Will the PA GOP Change Course? Probably Not
This was not the midterm election Pennsylvania Republicans were expecting. The New York Times reveals that voters in the Keystone State trended leftward, while across the border in New York, the opposite was true, despite the reelection of a Democratic governor.
As it stands, the state GOP is trying to assess what went wrong and what changes it could make to ensure that this does not happen again. Obviously, Republican state Sen. Doug Mastriano was a flawed gubernatorial candidate, and he ran a stealth campaign that resulted in an historic shellacking. Mastriano barely won in Lancaster County, for instance, with a margin of 2.5%, a fourteen-point drop from President Donald Trump’s performance two years earlier. Other Republicans have blamed their woes on Trump – particularly on his insistence, embraced by Mastriano, that the 2020 election was stolen.
It's worth recalling that Mastriano handily won his party’s nomination; if there had been a red wave in the Commonwealth, Republicans in the state legislature would have embraced his agenda, from right-to-life to right-to-work, from election integrity to the climate crisis. While a better messenger would help, the quality of candidates matters, too, as does the message of the party. That will be harder to change.

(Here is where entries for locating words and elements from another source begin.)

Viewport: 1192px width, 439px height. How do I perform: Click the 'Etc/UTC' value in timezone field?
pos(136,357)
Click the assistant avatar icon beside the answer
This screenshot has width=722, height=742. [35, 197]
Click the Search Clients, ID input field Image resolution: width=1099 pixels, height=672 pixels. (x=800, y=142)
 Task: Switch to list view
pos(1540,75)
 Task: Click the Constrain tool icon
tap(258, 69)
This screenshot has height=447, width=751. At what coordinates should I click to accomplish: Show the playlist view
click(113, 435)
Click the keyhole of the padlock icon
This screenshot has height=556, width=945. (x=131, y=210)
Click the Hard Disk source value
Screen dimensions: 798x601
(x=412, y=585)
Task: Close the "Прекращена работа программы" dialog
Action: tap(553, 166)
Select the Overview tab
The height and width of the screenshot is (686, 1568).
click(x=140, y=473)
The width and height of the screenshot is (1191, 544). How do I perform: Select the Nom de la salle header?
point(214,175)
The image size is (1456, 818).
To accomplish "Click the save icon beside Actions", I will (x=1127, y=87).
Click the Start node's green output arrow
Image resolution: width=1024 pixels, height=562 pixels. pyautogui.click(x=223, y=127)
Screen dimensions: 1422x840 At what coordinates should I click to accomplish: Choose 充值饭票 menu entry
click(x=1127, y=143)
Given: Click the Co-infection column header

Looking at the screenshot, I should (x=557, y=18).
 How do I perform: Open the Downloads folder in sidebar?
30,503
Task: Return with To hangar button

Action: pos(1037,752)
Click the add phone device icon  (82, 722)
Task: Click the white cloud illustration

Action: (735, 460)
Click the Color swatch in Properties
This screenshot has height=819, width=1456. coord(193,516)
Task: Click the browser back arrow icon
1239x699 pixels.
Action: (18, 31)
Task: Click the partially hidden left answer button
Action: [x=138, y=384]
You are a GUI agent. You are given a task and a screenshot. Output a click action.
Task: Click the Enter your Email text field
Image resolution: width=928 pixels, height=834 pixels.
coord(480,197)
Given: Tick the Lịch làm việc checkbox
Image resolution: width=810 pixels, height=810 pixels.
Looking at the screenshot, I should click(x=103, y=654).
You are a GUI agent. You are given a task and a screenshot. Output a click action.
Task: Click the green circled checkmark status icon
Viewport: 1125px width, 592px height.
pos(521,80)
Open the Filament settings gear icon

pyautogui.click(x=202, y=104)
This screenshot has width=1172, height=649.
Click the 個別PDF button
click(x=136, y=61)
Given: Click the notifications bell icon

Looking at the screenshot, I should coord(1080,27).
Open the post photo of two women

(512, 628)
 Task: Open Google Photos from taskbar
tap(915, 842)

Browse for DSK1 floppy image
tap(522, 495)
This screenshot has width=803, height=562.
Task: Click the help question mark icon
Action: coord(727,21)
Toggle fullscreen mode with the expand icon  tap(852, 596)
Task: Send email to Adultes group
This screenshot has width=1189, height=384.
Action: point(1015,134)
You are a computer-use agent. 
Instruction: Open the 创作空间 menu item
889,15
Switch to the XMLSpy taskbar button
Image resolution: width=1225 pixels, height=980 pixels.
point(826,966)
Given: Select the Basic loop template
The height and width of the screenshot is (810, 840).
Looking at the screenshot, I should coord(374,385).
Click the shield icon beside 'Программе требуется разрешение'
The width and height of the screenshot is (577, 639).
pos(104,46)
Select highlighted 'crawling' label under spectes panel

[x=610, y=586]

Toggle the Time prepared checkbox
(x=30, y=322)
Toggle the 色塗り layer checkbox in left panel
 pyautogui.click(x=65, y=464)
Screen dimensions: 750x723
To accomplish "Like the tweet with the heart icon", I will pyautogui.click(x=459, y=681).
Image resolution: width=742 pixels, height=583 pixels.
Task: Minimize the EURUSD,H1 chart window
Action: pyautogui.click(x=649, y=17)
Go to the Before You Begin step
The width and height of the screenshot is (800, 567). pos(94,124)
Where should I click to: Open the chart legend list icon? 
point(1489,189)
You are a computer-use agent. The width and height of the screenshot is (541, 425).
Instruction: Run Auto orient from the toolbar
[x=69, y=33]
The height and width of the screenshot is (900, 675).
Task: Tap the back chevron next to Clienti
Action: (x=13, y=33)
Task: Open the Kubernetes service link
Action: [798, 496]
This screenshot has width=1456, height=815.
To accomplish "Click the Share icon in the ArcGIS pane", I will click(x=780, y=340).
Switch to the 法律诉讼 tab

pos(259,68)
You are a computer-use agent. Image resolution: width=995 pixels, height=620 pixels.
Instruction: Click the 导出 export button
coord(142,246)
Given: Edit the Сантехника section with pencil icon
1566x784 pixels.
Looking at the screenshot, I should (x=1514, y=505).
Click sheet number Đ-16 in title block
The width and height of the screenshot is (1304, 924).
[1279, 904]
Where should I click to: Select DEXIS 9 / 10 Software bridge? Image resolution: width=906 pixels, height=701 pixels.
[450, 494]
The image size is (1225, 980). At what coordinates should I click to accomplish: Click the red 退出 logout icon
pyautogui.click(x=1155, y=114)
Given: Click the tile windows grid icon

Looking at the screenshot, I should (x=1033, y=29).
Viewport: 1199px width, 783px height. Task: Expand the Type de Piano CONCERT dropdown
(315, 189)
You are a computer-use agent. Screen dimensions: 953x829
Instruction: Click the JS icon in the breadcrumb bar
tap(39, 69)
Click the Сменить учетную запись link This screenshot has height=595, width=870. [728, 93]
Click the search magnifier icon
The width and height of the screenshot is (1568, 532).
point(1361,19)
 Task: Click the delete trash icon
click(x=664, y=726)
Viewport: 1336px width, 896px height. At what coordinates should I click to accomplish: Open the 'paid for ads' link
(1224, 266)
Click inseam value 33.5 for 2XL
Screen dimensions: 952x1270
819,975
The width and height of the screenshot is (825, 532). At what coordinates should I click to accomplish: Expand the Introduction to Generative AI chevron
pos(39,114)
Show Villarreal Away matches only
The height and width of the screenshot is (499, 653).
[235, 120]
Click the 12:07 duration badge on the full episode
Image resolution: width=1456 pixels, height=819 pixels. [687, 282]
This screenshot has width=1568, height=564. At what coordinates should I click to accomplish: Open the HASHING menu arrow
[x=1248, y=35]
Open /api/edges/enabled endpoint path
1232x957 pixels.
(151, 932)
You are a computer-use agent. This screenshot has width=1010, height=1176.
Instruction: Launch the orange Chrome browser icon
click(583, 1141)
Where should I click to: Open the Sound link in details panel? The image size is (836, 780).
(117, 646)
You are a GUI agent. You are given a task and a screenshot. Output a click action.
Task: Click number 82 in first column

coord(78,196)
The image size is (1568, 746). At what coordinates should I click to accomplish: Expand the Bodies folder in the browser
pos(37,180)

Throughout the country, voters rejected election deniers who ran for governor or secretary of state. Had this belief not become a truism among many of the party faithful, candidates like Mastriano would not have been nominated. The Inquirer quotes various county GOP leaders who lament one knock-on effect of that belief: Republican distrust in mail-in ballots. They observe that this makes getting out the vote harder to accomplish. Sheer self-interest should dictate that Republicans drop quietly their view that mail-in voting leads to voter harvesting. Whether they can do so is an important clue as to the direction of the party.
The demographics of Pennsylvania are rapidly changing. The party lost the state House majority because the southeastern part of the state is growing and moving away from the GOP. Voters under thirty voted against Republicans by nearly 40% in the U.S. Senate race. Unless the GOP regains control over the redistricting process (unlikely before 2032), the party should shift its messaging.
I see no evidence, however, that the party will shift its position on abortion, a top concern among younger voters. And it’s likely that the post-Dobbs political environment will continue to shape voters’ perceptions of the parties. Why should pro-choice voters trust even moderate Republicans on the issue when the leaders and majority of the party would pass what most see as extreme laws?
The most likely scenario is that the state GOP retains a grip on parts of the state that are older, whiter, more rural, and more evangelical. That provides a stronghold (the state Senate) to continue to hold Democrats at bay. But it’s also likely to reinforce the party’s ideological rigidity, complicating its ability to adapt to new realities.
An additional factor is that the more the GOP is aligned with its MAGA faction, the more it risks alienating or losing some long-time supporters. For example, I recently had dinner with a group of retired cardiologists. They confided that a few of their friends, rock-ribbed Republicans, voted for Democrat Josh Shapiro for governor because they thought Mastriano was too extreme or posed a danger to democracy. These kinds of moderate Republicans are undoubtedly a sliver of the GOP, but in a closely divided state, losing any segment of voters complicates the party’s task of rebuilding itself.